Normally, he’d be inclined to agree. His right leg was bad enough. His jeans were torn and his calf muscle had a cut that spiraled down from his knee down to his ankle. The skin was split and the gash was nearly a half-inch wide. His other foot hurt more. On his left foot, the toes of his shoe were gone. The leather and rubber was severed clean to reveal four naked toes. His big toe was only half there. Just beyond the knuckle, where the nail started, the toe was gone and angry red flesh surrounded the exposed bone. It was a constantly burning fire at the end of his foot.
“We don’t have a choice.”
“Yes we do. We can stay here and ride out the storm. It’s cramped, but it’s dry.”
The interior light dimmed and then came back on.
“We have to go,” Alan said. “They might be coming for us.”
He turned off the interior light and pulled the key. The lights came back on briefly as they exited. When they closed the doors, they were in the dark. It took Alan’s eyes a second to adjust. The rain had slowed, but the wind picked up even stronger. It tossed the trees, and pelted the trio with sticks and leaves. They had a short distance to cover between the rows of pines. Alan dragged his left foot behind him. Joe took the lead. From all their brush clearing over the summer, Joe knew the woods almost as well as Alan.
The clouds above flashed again with lightning. No thunder followed.
Alan focused on the ground, trying to find a clear path. He glanced up frequently to keep tabs on the progress of Joe and Liz. With the next flash, he saw Joe at the end of the pines, waiting near where the stand ended and the snowmobile trail cut through their property. Alan saw Liz pull out her phone and check for signal. She stuffed it back in her pocket.
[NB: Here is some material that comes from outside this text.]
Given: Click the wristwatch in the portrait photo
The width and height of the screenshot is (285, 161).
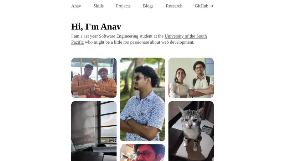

A gust of wind hit Alan in the back, driving him to his knees. He clawed at the pine needles, pulling himself forward and trying to find his feet again. Liz caught up with Joe and the two hugged each other tight and endured the gale. Alan clenched his teeth against the waves of pain radiating up his legs as he stood. He limped over and joined Liz and Joe.
Behind them, off in the distance in the direction of the truck, they heard a slow creaking pop. It built to a crescendo of snapping limbs as a tree came down. Wind whipped down the row of trees, hitting the family and making them shield their faces from the blowing debris.
Alan pushed them ahead. There was a small bank that led down to the trail. Joe went first. Liz propped herself under Alan’s arm and helped him down the bank. His injured foot seemed to hit every rock and weed down the slope and their descent turned into a barely-controlled fall. When they arrived at the trail, Joe ran ahead. Liz helped Alan take some of the weight off of his bad foot.
The trail ran down the gentle slope of the hill into the marsh. The scrubby weeds along the sides of the trail had lost their leaves and the grass was dried out since the last time Alan had walked the path. A small stream of runoff followed them down the hill. Another tree crashed to ground behind them.